I know this is all probably making no sense I just really have missed blogging and really needed to vent so I could relax my body and mind and sleep. Honestly, the worst part of everything is just how EXHAUSTING it is. It's physically exhausting because everything is CONSTANT. There is always somewhere we have to be or something that should be done or something to cook or something to clean..... and I still work a regular full-time job. AND it's exhuasting because I never have even an hour to myself. Someone is ALWAYS with me. By the time they're all too tired... so am I. I had to force myself up out of bed to come blog tonight just to feel the freedom of time for myself. It's also mentally exhausting, especially WITH ALL the drama coming from down south. They are even posting on Facebook about how her dad's "track record" isn't the greatest. And the poor girl and well all of us who are "thinking/trying" to do the "right thing" are just caught in the middle. It's emotionally exhausting, too. It's constantly something and I don't know whether to laugh or to cry. I cant decide if I'm doing the right thing or if I'm even strong enough to do this at all. So at the end of the day.... I'm just flat out EXHAUSTED and EVERY molehill looks like a mountain and there is no reprieve in sight.

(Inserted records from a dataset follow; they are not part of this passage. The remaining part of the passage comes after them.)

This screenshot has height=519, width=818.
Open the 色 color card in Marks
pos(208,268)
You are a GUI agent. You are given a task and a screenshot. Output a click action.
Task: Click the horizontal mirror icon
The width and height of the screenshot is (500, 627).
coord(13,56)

Regardless... right now I feel like I'm lost at sea. I feel like I'm very self-involved with our world of troubles and haven't done a good job at begin a friend or reaching out to my own friends. I just am not sure what end's up. So please bear with me and be patient. I'll learn to cope, I'm sure. And I love you all for standing beside me, no matter how self-involved I am or need to be right now.


I guess my plan right now is to survive. I'm clinging to my new-found faith, my church family, my friends, and my prayers...hoping to find the answers. And I'm trying to remember that God never gives us more than what we can handle. I'm sure things are happening for a reason. I just need to better learn how to Let Go and Let God.



Do not be anxious about anything, but in everything by prayer and supplication with thanksgiving let your requests be made known to God.